------ Data section ------

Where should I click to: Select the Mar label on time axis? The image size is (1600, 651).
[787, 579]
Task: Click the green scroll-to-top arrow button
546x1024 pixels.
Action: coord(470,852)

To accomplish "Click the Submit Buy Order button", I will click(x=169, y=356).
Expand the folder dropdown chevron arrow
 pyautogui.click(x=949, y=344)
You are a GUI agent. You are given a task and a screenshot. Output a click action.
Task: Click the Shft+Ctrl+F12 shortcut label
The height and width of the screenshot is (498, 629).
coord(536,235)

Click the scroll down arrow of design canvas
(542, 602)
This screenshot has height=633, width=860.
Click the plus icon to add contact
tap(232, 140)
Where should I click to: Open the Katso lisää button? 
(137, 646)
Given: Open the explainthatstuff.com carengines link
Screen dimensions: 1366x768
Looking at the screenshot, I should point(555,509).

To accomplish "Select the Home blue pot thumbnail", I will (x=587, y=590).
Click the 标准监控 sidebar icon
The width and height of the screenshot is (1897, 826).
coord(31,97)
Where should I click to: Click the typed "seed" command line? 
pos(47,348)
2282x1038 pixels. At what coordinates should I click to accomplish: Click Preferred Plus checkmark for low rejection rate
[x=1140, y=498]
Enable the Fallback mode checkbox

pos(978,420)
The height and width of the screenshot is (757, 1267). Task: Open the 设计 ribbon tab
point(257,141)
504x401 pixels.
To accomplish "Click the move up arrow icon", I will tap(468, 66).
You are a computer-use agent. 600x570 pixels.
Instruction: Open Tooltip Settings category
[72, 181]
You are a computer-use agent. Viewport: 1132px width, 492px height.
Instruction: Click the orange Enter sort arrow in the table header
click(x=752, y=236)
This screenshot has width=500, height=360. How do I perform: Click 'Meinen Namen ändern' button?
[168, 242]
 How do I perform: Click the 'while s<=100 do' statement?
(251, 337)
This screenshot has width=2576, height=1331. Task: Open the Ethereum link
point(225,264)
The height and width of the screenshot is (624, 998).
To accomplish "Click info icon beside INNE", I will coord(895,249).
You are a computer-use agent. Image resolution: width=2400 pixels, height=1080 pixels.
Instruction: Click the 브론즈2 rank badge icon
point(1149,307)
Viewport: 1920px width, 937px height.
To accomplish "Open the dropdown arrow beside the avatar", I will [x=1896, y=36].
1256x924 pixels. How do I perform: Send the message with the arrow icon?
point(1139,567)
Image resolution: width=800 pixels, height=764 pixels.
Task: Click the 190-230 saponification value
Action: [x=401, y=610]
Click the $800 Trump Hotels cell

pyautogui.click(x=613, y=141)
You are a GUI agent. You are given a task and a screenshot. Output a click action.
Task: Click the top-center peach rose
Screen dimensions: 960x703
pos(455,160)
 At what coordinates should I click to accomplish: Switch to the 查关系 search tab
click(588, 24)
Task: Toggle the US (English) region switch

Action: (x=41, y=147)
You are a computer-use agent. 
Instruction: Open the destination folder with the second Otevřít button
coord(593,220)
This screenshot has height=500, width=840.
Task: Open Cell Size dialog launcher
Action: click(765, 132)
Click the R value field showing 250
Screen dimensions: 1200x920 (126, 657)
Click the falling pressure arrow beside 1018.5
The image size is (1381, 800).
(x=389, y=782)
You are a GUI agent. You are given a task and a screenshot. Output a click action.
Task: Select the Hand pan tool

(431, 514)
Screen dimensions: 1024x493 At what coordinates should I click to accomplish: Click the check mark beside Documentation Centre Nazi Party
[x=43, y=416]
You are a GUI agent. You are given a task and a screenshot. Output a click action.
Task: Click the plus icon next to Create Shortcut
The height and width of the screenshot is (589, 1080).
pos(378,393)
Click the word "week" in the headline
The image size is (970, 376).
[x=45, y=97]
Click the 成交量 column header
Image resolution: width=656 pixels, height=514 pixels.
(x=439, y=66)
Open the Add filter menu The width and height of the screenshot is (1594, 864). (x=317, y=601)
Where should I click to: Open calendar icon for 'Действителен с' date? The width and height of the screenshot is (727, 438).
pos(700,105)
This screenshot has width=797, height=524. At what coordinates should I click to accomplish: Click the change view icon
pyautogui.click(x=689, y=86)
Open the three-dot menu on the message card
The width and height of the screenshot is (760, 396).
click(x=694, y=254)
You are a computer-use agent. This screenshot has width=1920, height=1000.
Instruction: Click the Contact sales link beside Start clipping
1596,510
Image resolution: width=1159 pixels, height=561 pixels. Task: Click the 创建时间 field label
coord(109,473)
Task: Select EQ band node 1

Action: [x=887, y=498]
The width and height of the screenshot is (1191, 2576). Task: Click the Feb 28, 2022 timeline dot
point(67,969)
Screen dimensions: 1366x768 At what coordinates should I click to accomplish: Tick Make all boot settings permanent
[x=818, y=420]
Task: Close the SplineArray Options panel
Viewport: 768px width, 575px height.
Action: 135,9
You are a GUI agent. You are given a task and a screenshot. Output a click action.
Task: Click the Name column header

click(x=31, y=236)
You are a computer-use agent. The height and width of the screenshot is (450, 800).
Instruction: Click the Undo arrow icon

------

_Task brief:_ Return the records in their entirety. Keep every character as it is.

_Answer for the task:_
Where should I click to: Select the Mar label on time axis? The image size is (1600, 651).
[787, 579]
Task: Click the green scroll-to-top arrow button
546x1024 pixels.
Action: coord(470,852)

To accomplish "Click the Submit Buy Order button", I will click(x=169, y=356).
Expand the folder dropdown chevron arrow
 pyautogui.click(x=949, y=344)
You are a GUI agent. You are given a task and a screenshot. Output a click action.
Task: Click the Shft+Ctrl+F12 shortcut label
The height and width of the screenshot is (498, 629).
coord(536,235)

Click the scroll down arrow of design canvas
(542, 602)
This screenshot has height=633, width=860.
Click the plus icon to add contact
tap(232, 140)
Where should I click to: Open the Katso lisää button? 
(137, 646)
Given: Open the explainthatstuff.com carengines link
Screen dimensions: 1366x768
Looking at the screenshot, I should point(555,509).

To accomplish "Select the Home blue pot thumbnail", I will (x=587, y=590).
Click the 标准监控 sidebar icon
The width and height of the screenshot is (1897, 826).
coord(31,97)
Where should I click to: Click the typed "seed" command line? 
pos(47,348)
2282x1038 pixels. At what coordinates should I click to accomplish: Click Preferred Plus checkmark for low rejection rate
[x=1140, y=498]
Enable the Fallback mode checkbox

pos(978,420)
The height and width of the screenshot is (757, 1267). Task: Open the 设计 ribbon tab
point(257,141)
504x401 pixels.
To accomplish "Click the move up arrow icon", I will tap(468, 66).
You are a computer-use agent. 600x570 pixels.
Instruction: Open Tooltip Settings category
[72, 181]
You are a computer-use agent. Viewport: 1132px width, 492px height.
Instruction: Click the orange Enter sort arrow in the table header
click(x=752, y=236)
This screenshot has width=500, height=360. How do I perform: Click 'Meinen Namen ändern' button?
[168, 242]
 How do I perform: Click the 'while s<=100 do' statement?
(251, 337)
This screenshot has width=2576, height=1331. Task: Open the Ethereum link
point(225,264)
The height and width of the screenshot is (624, 998).
To accomplish "Click info icon beside INNE", I will coord(895,249).
You are a computer-use agent. Image resolution: width=2400 pixels, height=1080 pixels.
Instruction: Click the 브론즈2 rank badge icon
point(1149,307)
Viewport: 1920px width, 937px height.
To accomplish "Open the dropdown arrow beside the avatar", I will [x=1896, y=36].
1256x924 pixels. How do I perform: Send the message with the arrow icon?
point(1139,567)
Image resolution: width=800 pixels, height=764 pixels.
Task: Click the 190-230 saponification value
Action: [x=401, y=610]
Click the $800 Trump Hotels cell

pyautogui.click(x=613, y=141)
You are a GUI agent. You are given a task and a screenshot. Output a click action.
Task: Click the top-center peach rose
Screen dimensions: 960x703
pos(455,160)
 At what coordinates should I click to accomplish: Switch to the 查关系 search tab
click(588, 24)
Task: Toggle the US (English) region switch

Action: (x=41, y=147)
You are a computer-use agent. 
Instruction: Open the destination folder with the second Otevřít button
coord(593,220)
This screenshot has height=500, width=840.
Task: Open Cell Size dialog launcher
Action: click(765, 132)
Click the R value field showing 250
Screen dimensions: 1200x920 (126, 657)
Click the falling pressure arrow beside 1018.5
The image size is (1381, 800).
(x=389, y=782)
You are a GUI agent. You are given a task and a screenshot. Output a click action.
Task: Select the Hand pan tool

(431, 514)
Screen dimensions: 1024x493 At what coordinates should I click to accomplish: Click the check mark beside Documentation Centre Nazi Party
[x=43, y=416]
You are a GUI agent. You are given a task and a screenshot. Output a click action.
Task: Click the plus icon next to Create Shortcut
The height and width of the screenshot is (589, 1080).
pos(378,393)
Click the word "week" in the headline
The image size is (970, 376).
[x=45, y=97]
Click the 成交量 column header
Image resolution: width=656 pixels, height=514 pixels.
(x=439, y=66)
Open the Add filter menu The width and height of the screenshot is (1594, 864). (x=317, y=601)
Where should I click to: Open calendar icon for 'Действителен с' date? The width and height of the screenshot is (727, 438).
pos(700,105)
This screenshot has width=797, height=524. At what coordinates should I click to accomplish: Click the change view icon
pyautogui.click(x=689, y=86)
Open the three-dot menu on the message card
The width and height of the screenshot is (760, 396).
click(x=694, y=254)
You are a computer-use agent. This screenshot has width=1920, height=1000.
Instruction: Click the Contact sales link beside Start clipping
1596,510
Image resolution: width=1159 pixels, height=561 pixels. Task: Click the 创建时间 field label
coord(109,473)
Task: Select EQ band node 1

Action: [x=887, y=498]
The width and height of the screenshot is (1191, 2576). Task: Click the Feb 28, 2022 timeline dot
point(67,969)
Screen dimensions: 1366x768 At what coordinates should I click to accomplish: Tick Make all boot settings permanent
[x=818, y=420]
Task: Close the SplineArray Options panel
Viewport: 768px width, 575px height.
Action: 135,9
You are a GUI agent. You are given a task and a screenshot. Output a click action.
Task: Click the Name column header

click(x=31, y=236)
You are a computer-use agent. The height and width of the screenshot is (450, 800).
Instruction: Click the Undo arrow icon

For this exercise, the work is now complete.